Yo odiaba esas conversaciones, o les tenía fobia, miedo. Cuando los escuchaba hablar de esas cosas, abría la puerta del pasillo, me sumergía en el frío de la casa sin calefaccionar, me dejaba caer sobre la cama, prendía el velador, abría un libro, me tiraba a leer una novela.
La trama de un libro era una especie de protección, de conjuro contra esos dibujos hechos de puros rayones, trazos flojos, devaneos. Necesitaba darle a mi vida una forma imaginaria.
Leía porque leer era orden, armonía, la promesa de un tercer acto donde todo encajara, donde todo tuviera sentido.
Quería una vida distinta, creo. Me atraía la delicadeza de esos lugares lejanos, «elegantes», perfectos. Me atraían esas tramas tan bien urdidas, que el punto final siempre se convirtiera en el alivio de todos los pesares, la constatación de que todas las pruebas, todos los conflictos habían valido la pena. Quería una vida como la que salía en los libros, una vida como las de las revistas.
Y ese deseo era la única manera que encontraba para decirme a mí mismo que yo me sentía diferente a ellos, distinto.
Me desesperaba imaginarme a mí mismo construyéndome una casa en este pueblo, envejeciendo aquí al son de las siembras y las trillas.
No era miedo al aburrimiento, era miedo al desperdicio.
Escapar para aprovechar la poca vida que uno podía llegar a tener en suerte. Esa ansiedad de base: salir del pueblo, ver el mundo, aprovechar la vida, darle sentido, como si sola, allí, por ya ser, mi vida no lo tuviera.
Sentía que tenía tan poco tiempo. ¿Tiempo para qué? No lo sabía, pero estaba convencido de que había otro tipo de vida esperándome en algún lugar y me imaginaba que solo podría empezar a vivir si descubría cuál era ese lugar y cuál era esa vida.
Entonces estudiaba, me preparaba, trataba de sacarme las mejores notas, aprendía para ser otro, lejos.
Leía mucho, todo el tiempo, todo lo que caía en mis manos. Estrujaba los libros, los diarios, las revistas. Absorbía información, la asimilaba: cualquier cosa podía ser herramienta para abrirse paso, para irse, para camuflarse con los locales cuando estuviera en cualquier otro lugar que no fuera Cabrera.
No lograba entender cómo podía el resto vivir tan calmo su vida, cómo no los ahogaba la pampa también a ellos.
Yo, en cambio, creía saber más que mis padres, que mis abuelos, que mis hermanos, que mis compañeros de escuela.
Nada de lo que había acá servía.
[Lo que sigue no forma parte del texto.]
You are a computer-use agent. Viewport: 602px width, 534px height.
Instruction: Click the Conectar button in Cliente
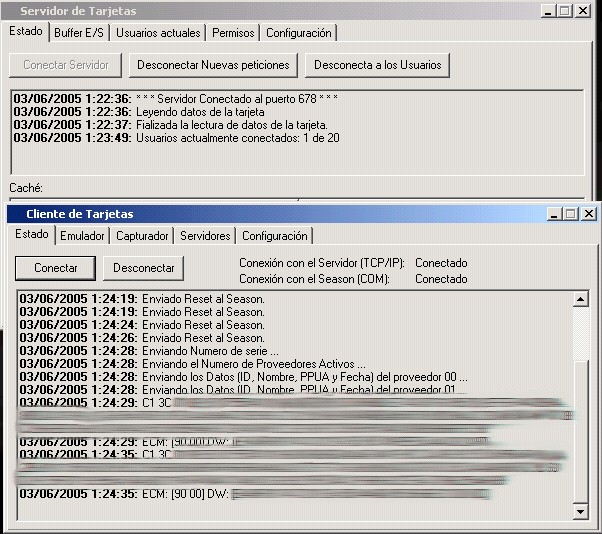tap(55, 268)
Tenía que hacerme a mí mismo, ser mi propio padre, mi propia madre, irme.
Dejé de ir al campo, me convertí en alguien muy responsable, muy serio. Estaba siempre enojado, me pasaba los fines de semana leyendo.
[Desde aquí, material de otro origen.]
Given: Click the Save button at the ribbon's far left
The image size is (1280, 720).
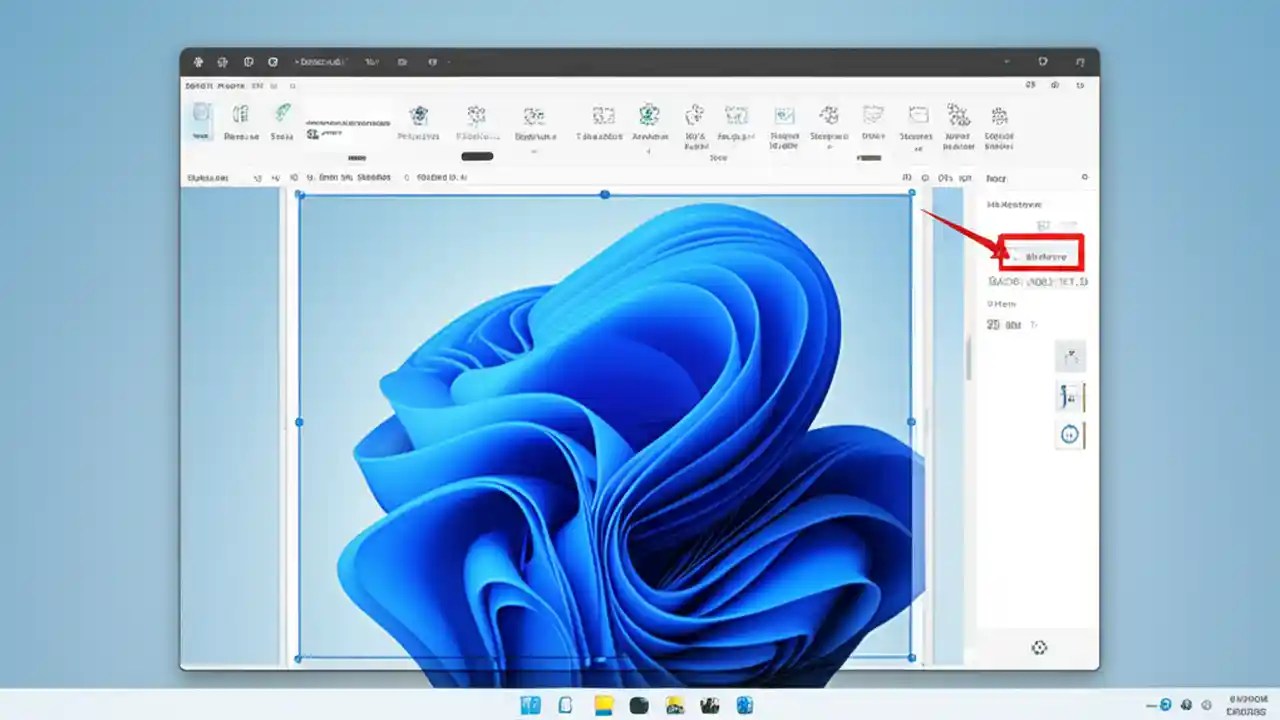Looking at the screenshot, I should pos(199,120).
Era solo la necesidad de tenerlo todo bajo control: el caos, el sinsentido, el miedo.
Me creía más que el resto, pero también me sentía menos.
Todavía no lo sabía, aunque ya lo intuía.
O lo sabía, o una tarde lo supe, de pronto una sospecha: ¿y si me gustaban los chicos? ¿Y si yo era uno de esos? No, no podía ser. No yo. No a mí. Yo no era.
La sensación de secreto. Ni siquiera admitírmelo a mí mismo o me pondría en riesgo de muerte.
Sería una gran debilidad y, ante todo, yo necesitaba ser fuerte.
Negármelo para no humillarlos, para no hacerlos pasar vergüenza.
Negármelo también para no ser débil. Mostrarme mejor que todos, más fuerte.
Tenía expectativas muy altas y ponía mucha presión sobre mí.
No sabía cómo cumplir esas expectativas, no sabía si iba a poder, ni siquiera sabía si tendría el coraje de irme.
Leer alejaba el miedo: suponía que identificando todas las tramas posibles, todas las posibles estructuras narrativas, sabría cómo hacer para que mi historia llegara a buen puerto.
«Si huyes / la zona te devora / si permaneces / la zona te asimila / te otorga la palabra hijo», dice Elena Anníbali en un poema.